The focus here will be on the cultures of Central Asian pastoral nomads--the herders who move in a regular cycle between summer and winter pastures and rely on their flocks for their livelihood. For traditional cultures of the town dwellers along the Silk Road, see the pages under "Cities and Architecture." Of course town and country, sedentary and nomad interact in ways that were critical in the development of the Silk Road. Moreover, in what most people term the "modern" world, it seems increasingly as though the cultures of the nomadic and sedentary worlds are coming closer together. In their winter quarters today herders often live lives indistinguishable from those of their permanently sedentary neighbors. Even in the summer pastures, the sedentary world encroaches--the internal combustion engine, electricity, boom boxes.... One of our goals here is to present the traditional ways of life in their modern contexts. A particularly interesting case study (in which both nomadic and sedentary traditions play a role) is that of how national identities have developed in what are now the independent states of Central Asia.

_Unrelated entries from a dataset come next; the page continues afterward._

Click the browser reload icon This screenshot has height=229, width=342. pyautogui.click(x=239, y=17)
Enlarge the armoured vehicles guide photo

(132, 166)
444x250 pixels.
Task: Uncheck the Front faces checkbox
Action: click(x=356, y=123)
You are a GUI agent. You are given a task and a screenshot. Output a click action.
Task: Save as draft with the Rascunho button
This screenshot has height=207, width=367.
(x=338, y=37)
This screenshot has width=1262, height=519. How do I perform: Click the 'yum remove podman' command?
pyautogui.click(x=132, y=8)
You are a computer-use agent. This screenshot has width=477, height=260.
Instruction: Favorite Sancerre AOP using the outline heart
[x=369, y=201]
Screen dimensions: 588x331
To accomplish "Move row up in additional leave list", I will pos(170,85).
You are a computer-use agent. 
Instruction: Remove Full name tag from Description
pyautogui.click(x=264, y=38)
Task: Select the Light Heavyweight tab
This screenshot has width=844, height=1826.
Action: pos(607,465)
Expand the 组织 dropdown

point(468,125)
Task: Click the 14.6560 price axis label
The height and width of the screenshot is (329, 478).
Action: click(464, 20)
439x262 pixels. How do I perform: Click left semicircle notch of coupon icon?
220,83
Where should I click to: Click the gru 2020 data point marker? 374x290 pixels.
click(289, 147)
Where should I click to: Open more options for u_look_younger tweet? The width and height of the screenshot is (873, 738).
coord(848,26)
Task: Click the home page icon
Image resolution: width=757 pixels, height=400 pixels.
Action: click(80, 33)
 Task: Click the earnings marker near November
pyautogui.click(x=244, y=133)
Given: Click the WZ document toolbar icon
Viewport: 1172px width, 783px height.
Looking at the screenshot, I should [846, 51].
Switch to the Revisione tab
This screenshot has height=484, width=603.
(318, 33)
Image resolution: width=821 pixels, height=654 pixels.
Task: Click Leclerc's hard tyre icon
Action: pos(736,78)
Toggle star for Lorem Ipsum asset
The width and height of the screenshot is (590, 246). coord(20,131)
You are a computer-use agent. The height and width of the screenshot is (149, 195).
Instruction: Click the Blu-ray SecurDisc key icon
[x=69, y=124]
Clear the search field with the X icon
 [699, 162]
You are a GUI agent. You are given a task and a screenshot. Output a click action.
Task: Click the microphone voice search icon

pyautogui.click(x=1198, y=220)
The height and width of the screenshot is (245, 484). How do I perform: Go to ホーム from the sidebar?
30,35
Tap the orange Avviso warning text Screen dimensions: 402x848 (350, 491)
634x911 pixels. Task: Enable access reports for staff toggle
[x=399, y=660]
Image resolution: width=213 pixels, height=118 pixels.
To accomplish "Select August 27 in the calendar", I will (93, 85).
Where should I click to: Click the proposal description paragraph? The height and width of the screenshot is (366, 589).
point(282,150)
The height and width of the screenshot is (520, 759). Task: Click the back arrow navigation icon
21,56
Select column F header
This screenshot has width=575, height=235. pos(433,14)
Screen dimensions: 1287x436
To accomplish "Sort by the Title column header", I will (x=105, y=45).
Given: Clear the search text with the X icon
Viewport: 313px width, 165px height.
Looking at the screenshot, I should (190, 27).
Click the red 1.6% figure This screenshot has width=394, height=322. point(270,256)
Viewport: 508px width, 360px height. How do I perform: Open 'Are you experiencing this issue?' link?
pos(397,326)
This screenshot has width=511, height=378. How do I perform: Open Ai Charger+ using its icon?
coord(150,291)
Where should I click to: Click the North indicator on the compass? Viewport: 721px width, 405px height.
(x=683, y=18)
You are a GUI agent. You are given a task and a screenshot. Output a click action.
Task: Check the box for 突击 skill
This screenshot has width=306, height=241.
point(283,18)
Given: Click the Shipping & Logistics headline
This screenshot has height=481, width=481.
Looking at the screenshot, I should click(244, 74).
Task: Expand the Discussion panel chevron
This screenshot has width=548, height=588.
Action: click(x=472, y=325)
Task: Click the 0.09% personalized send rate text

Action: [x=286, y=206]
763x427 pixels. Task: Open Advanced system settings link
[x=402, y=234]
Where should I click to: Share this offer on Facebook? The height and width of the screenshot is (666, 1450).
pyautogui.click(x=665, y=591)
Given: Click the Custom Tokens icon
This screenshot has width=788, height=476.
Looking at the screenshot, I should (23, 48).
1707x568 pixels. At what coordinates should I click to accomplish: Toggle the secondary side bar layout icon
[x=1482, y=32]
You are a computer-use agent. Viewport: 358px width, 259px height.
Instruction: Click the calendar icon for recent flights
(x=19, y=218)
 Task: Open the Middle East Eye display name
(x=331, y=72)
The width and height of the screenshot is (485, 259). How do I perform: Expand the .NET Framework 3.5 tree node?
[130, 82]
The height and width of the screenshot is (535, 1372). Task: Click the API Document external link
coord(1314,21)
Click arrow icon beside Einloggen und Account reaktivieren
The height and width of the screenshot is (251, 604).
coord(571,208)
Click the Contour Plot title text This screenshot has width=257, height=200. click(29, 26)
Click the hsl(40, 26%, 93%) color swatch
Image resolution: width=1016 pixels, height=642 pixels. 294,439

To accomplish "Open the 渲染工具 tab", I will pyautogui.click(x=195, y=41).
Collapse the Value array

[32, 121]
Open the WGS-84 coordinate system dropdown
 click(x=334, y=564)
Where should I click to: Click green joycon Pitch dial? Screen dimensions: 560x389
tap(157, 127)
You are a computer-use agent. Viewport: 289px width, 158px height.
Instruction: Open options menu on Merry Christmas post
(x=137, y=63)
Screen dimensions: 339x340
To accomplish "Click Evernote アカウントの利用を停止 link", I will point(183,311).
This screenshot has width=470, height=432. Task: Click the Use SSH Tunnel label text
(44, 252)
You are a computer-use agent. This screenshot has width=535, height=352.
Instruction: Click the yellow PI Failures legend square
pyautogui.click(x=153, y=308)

Time and resources do not permit us to deal comprehensively with all aspects of traditional cultures. We have selected topics in which we have a particular interest and which we feel also will interest a broad audience. As time permits, we may add other topics. The pages are a joint effort by Elmira Kmkulkz and Daniel Waugh, the former having written much of the text, and the latter having provided most of the photographs and a certain amount of editing and additional writing.